Bildanalyse „Tre Croci“ – Dolomitenlandschaft von OSKAR KOKOSCHKA

Quelle: Oskar Kokoschka | Hauptwerke der Sammlung | Sammlung Leopold | Leopold Museum

Öl auf Leinwand 80 x 120,1 cm
Leopoldmuseum Wien / Inv.Nr. 624

Das Landschaftsbild „Tre croci“ von Oskar Kokoschka, im Besitz des Leopoldmuseums Wien, wurde 1913 in Öl auf Leinwand gemalt. Es hat eine querrechteckige Form mit den Massen 80 x 120,1 cm. Das Bild gibt einen Eindruck einer Abenddämmerung in den Dolomiten bei Vollmond wieder.

Im Vordergrund ist mittig ein nach rechts blickendes Pferd zu sehen und rechts davon eine Baumgruppe aus drei Nadelbäumen, einer davon ohne Nadeln, ganz rechts ist ein junger Laubbaum abgebildet.

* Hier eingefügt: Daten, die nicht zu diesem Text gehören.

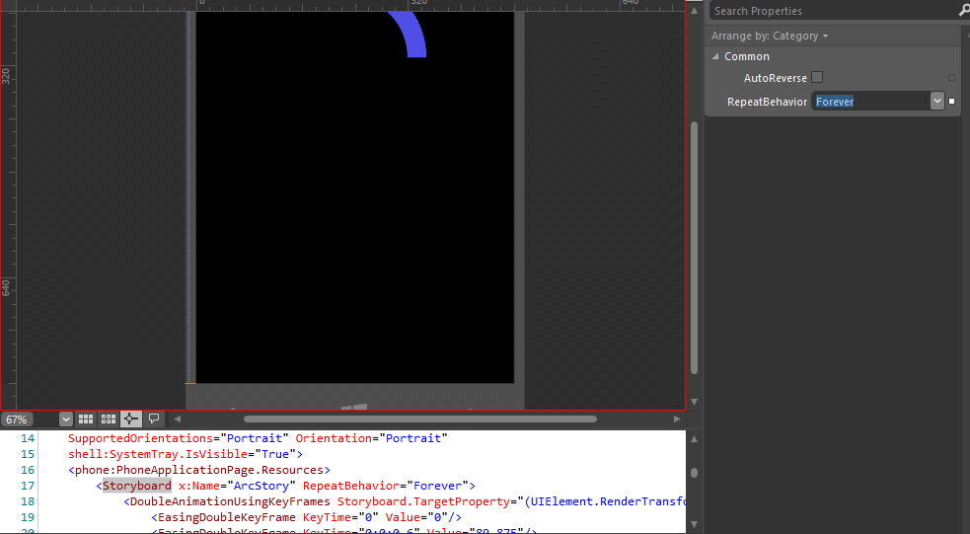970x534 pixels.
Task: Collapse the Common property section
Action: point(716,57)
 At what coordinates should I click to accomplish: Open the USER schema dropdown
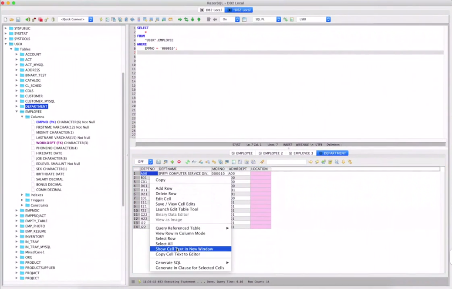point(314,20)
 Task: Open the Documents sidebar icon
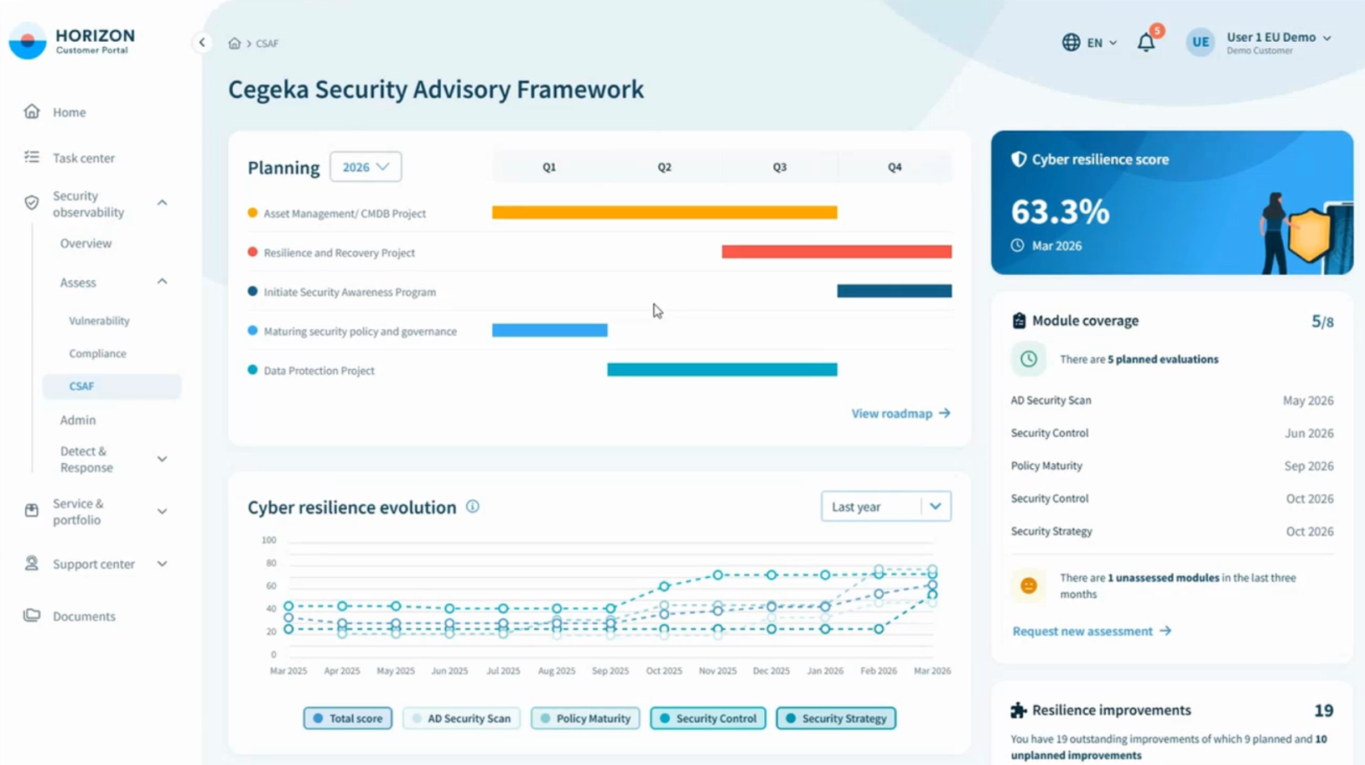click(x=30, y=616)
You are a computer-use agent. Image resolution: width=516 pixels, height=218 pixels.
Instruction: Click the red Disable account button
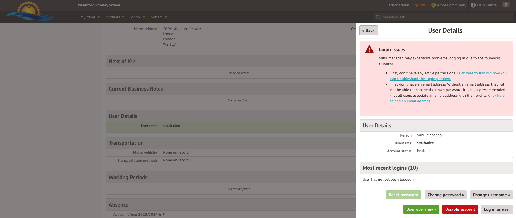[460, 209]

Am linken Bildrand erstreckt sich ein hellgrau gehaltener Weg bis in den Mittelgrund in die Bildmitte. Auf diesem ist ein von zwei Pferden gezogener Leiterwagen mit einem Kutscher und einer weiteren Figur auf dem Wagen. Der Weg, wohl der Gebirgspass „Tre Croci“, führt zu zwei Nadelbäumen, die genau in der Bildmitte platziert sind.

Im Hintergrund sind die Dolomiten von Westen aus gesehen, Blickrichtung Osten. Der Gebirgszug ist deutlich zu erkennen, ebenso die Gipfel der „Drei Zinnen“.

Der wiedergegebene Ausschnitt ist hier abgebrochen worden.